As illustrated by the study from Tang et al in this issue of the Hong Kong Medical Journal,11 there were significantly more patients with tuberculosis in the single test group (mostly TST) than in the dual test group (9 [7.4%] vs 1 [1.04%]; P=0.045). Another report has raised the concern that TST as the only screening test for LTBI prior to anti-TNF therapy was likely inadequate.12 Whether IGRA testing or TST have different predictive ability in discriminating who will progress to active tuberculosis is controversial.13 14 Data from Tang et al and others have also highlighted the discrepancies among IGRA assays and between IGRA and TST,15 16 17 making reliance on any single test unadvisable given the magnitude of the tuberculosis risk in this population.

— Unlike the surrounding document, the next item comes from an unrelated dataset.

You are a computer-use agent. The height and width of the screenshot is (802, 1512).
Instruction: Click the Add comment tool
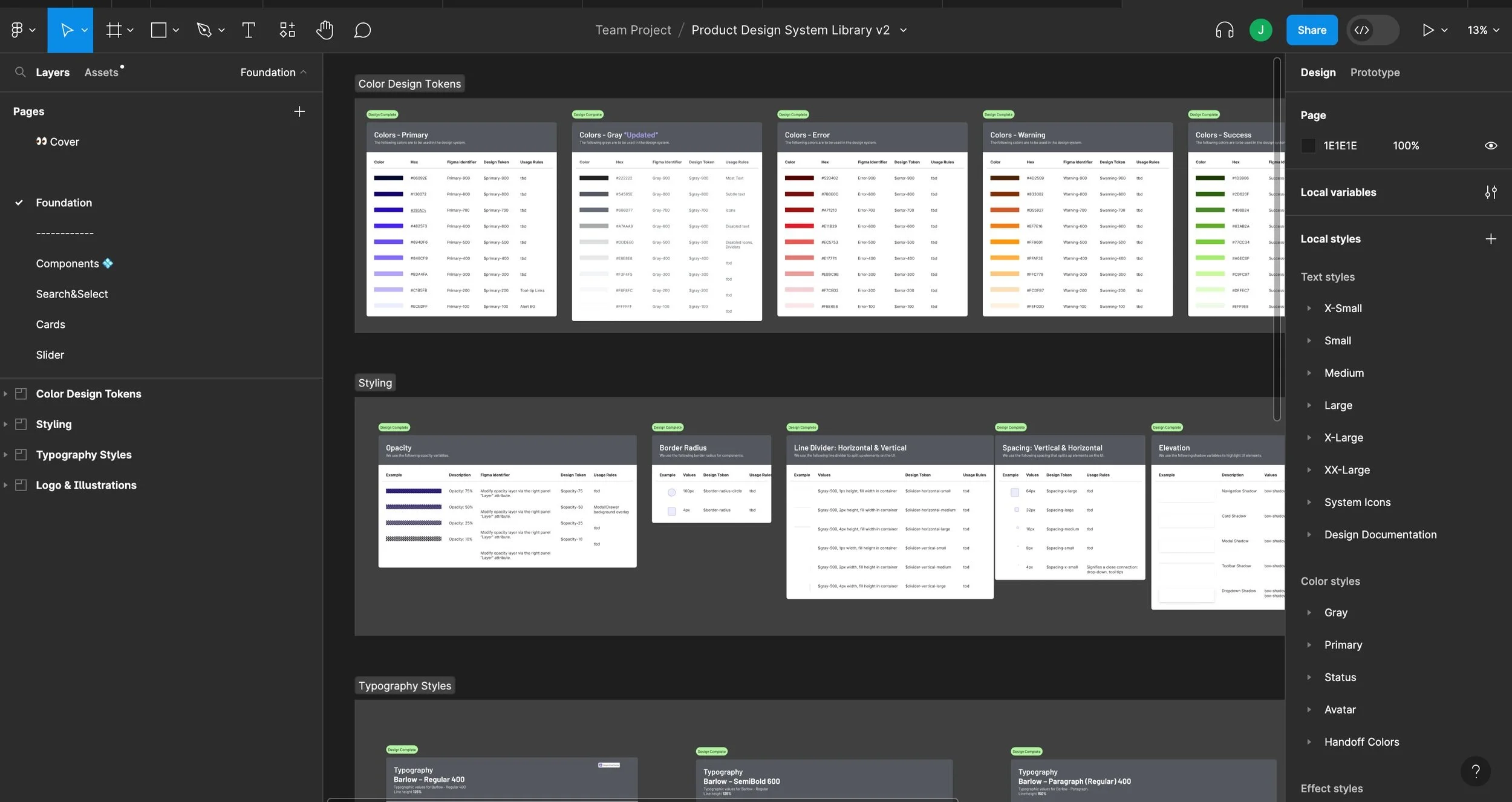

In Hong Kong, because TST is widely available and economical, sequential testing may be considered: first a TST and, if negative (or <10 mm), an IGRA. Either a TST >10 mm or a positive IGRA should be considered a positive screen; an indeterminate IGRA should be repeated. However, more studies are needed before we can be confident that this is the optimal screening strategy.
The author contributed to concept, analysis or interpretation of data, drafting of the manuscript, and critical revision of the manuscript for important intellectual content. The author contributed to the manuscript, approved the final version for publication, and takes responsibility for its accuracy and integrity.
Conflicts of interest
The author has disclosed no conflicts of interest.